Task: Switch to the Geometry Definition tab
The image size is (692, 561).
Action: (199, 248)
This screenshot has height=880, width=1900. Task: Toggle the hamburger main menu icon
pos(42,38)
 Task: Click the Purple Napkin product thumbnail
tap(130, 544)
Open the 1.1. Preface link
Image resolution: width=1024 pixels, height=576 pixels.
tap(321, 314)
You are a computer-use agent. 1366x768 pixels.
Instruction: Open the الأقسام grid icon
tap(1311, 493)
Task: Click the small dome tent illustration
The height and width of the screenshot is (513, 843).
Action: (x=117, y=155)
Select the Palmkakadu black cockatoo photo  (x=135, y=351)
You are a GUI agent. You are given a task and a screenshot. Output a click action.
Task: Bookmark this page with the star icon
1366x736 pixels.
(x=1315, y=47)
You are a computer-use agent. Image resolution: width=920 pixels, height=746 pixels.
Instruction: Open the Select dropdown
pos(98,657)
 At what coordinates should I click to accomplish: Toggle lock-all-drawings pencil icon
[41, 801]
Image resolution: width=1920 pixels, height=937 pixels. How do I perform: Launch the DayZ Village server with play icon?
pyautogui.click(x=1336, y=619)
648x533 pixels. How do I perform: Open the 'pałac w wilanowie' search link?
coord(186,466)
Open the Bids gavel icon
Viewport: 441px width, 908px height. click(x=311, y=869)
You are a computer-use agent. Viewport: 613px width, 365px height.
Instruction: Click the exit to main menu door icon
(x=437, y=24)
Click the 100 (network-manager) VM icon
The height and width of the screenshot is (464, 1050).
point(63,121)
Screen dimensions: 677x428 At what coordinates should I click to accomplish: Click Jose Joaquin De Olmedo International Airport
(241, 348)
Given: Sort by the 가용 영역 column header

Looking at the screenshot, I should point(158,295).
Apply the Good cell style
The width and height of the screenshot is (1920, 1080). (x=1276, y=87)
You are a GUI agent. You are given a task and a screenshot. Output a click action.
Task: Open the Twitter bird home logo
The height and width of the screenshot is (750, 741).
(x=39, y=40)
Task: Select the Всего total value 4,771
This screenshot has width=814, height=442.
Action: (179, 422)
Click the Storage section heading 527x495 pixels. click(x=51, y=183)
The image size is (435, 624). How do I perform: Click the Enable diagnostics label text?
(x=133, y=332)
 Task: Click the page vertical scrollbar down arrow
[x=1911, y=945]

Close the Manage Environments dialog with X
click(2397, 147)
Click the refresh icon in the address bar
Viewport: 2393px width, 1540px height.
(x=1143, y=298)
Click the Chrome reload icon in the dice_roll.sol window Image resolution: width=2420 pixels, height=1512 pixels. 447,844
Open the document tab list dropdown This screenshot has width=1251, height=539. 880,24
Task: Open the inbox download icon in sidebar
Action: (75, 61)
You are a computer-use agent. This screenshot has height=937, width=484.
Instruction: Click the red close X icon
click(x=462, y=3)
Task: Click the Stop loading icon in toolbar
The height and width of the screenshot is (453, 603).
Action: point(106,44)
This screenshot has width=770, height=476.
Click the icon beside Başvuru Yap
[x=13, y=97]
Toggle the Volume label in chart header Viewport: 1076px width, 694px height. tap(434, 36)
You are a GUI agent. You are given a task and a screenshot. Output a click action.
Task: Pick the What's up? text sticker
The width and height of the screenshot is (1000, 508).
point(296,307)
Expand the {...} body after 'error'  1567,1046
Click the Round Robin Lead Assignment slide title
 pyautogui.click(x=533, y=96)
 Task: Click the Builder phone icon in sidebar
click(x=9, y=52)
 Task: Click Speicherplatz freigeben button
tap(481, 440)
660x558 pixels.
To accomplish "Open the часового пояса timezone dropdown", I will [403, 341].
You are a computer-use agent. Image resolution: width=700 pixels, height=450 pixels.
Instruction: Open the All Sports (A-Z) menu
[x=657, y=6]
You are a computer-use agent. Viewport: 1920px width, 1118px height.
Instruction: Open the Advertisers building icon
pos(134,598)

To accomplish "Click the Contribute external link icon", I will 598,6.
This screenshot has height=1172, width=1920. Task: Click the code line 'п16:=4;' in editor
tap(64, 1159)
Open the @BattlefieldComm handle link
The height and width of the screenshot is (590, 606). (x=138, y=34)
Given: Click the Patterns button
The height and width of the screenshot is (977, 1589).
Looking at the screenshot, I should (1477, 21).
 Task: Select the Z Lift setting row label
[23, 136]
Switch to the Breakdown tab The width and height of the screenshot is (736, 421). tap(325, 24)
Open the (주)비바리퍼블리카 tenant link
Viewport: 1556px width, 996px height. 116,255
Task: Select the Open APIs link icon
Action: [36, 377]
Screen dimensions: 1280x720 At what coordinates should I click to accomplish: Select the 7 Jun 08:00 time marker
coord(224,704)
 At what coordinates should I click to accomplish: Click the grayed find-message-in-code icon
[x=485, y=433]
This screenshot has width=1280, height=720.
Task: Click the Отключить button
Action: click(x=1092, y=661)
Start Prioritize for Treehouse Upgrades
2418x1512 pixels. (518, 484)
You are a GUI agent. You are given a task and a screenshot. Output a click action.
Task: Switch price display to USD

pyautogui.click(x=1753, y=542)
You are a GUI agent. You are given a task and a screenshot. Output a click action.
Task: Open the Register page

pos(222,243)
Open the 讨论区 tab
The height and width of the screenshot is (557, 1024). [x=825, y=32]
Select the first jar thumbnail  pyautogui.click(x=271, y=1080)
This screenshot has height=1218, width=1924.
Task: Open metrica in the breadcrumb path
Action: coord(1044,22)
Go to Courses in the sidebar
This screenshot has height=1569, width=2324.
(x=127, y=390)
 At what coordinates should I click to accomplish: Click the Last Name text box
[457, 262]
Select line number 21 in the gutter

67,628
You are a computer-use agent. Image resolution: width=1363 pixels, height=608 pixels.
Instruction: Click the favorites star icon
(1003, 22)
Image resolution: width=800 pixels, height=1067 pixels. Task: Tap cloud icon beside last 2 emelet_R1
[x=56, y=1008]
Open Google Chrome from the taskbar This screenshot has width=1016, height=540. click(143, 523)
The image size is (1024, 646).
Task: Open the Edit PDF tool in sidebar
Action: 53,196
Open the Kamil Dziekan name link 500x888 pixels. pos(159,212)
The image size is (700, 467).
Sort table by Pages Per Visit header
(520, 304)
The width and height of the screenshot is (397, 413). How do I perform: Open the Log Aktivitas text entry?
==============================
◆ Your task
Please rewrite the data from its first line through the line containing "tap(130, 544)", changing "Purple" to "Green" and leaving everything else the same.

◆ Complete response
Task: Switch to the Geometry Definition tab
The image size is (692, 561).
Action: (199, 248)
This screenshot has height=880, width=1900. Task: Toggle the hamburger main menu icon
pos(42,38)
 Task: Click the Green Napkin product thumbnail
tap(130, 544)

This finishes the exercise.